## Exercise aim:
Once you reach the line containing "The height and width of the screenshot is (1434, 2569).", copy it and every line after it exactly, through the end of the data below.

[Records from a collection]
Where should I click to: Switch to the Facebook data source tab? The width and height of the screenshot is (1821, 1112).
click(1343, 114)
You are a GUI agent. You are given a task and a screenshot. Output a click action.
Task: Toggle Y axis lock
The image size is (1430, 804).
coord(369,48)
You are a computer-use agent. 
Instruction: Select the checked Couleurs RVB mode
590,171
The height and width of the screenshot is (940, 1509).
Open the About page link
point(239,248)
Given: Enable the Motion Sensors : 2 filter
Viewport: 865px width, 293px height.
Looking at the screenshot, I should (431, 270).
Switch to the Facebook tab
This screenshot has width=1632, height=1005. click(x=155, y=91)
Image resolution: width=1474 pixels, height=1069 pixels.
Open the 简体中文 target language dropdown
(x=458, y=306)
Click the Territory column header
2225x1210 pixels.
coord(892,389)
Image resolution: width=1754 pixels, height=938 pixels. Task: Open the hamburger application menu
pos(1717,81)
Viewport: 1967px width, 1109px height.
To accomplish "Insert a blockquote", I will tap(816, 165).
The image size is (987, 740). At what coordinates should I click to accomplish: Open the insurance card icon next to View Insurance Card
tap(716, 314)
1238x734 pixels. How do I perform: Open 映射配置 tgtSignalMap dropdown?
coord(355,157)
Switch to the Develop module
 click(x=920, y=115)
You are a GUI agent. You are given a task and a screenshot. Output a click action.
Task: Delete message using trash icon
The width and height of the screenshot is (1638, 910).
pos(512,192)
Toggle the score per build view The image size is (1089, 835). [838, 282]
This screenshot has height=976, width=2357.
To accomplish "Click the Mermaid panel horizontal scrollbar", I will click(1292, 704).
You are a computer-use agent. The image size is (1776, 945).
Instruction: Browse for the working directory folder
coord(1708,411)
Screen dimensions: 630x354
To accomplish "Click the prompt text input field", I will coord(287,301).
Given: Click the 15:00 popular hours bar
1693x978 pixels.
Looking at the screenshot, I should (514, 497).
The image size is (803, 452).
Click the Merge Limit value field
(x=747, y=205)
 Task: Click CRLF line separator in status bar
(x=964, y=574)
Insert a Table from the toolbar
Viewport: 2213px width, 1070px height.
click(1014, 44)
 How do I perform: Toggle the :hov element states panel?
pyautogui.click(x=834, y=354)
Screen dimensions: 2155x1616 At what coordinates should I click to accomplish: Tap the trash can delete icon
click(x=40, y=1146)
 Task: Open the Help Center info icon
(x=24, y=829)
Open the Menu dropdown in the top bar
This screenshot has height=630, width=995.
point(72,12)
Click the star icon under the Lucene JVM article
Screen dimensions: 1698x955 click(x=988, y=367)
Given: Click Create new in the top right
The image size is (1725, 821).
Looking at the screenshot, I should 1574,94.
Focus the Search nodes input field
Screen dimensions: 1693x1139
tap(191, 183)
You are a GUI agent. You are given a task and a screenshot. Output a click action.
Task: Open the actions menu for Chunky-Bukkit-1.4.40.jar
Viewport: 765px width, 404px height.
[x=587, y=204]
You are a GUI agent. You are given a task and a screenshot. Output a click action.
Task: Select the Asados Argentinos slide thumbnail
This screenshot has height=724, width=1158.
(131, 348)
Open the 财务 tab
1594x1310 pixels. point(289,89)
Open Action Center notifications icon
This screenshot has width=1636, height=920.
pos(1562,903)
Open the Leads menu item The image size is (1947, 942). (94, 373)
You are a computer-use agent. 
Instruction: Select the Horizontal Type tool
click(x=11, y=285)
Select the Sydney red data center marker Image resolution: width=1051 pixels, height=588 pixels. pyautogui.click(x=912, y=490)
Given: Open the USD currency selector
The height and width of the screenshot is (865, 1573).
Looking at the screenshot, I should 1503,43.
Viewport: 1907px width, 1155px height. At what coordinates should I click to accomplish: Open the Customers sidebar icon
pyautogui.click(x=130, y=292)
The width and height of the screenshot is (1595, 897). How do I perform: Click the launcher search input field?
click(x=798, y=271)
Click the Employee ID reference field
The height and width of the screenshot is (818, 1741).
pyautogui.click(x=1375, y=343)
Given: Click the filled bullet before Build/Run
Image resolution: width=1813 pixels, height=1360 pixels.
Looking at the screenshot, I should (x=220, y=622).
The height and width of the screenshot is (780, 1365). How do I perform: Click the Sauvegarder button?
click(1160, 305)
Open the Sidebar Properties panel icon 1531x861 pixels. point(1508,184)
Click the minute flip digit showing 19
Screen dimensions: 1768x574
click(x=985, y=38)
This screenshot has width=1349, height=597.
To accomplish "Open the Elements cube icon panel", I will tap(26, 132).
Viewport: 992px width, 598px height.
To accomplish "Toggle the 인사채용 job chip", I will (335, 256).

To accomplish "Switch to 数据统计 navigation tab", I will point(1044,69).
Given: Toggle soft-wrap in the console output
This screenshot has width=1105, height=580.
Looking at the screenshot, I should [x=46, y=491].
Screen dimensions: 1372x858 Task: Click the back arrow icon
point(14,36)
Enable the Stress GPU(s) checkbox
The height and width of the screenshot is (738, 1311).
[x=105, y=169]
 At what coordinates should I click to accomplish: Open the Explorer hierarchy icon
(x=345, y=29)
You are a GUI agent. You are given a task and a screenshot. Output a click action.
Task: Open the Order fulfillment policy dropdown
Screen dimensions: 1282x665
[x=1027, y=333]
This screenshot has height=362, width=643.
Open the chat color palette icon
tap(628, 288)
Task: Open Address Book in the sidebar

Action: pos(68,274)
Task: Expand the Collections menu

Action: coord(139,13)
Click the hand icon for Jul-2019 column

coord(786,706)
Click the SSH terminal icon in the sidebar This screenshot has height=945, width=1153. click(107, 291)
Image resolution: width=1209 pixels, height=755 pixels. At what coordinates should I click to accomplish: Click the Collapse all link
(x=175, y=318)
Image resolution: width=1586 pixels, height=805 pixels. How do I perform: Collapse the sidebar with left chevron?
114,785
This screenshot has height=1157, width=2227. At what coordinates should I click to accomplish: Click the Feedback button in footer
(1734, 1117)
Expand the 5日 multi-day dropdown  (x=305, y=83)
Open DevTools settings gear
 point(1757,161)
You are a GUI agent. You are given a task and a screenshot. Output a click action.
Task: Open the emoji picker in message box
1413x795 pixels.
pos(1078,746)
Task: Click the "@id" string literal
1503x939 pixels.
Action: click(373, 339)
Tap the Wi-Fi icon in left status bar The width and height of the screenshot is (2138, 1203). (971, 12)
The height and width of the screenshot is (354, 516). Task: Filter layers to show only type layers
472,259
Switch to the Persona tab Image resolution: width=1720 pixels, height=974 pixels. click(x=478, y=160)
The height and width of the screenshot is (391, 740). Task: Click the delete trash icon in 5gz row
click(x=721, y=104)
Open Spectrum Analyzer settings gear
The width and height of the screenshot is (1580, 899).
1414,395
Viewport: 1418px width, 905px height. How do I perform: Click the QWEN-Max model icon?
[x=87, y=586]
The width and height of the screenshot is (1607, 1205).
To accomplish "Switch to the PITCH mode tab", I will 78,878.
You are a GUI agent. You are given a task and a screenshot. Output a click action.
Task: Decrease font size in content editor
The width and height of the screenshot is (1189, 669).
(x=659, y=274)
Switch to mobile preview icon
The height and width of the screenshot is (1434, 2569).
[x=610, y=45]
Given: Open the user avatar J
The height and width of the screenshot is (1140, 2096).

## Exercise output:
The height and width of the screenshot is (1434, 2569).
[x=610, y=45]
Given: Open the user avatar J
The height and width of the screenshot is (1140, 2096).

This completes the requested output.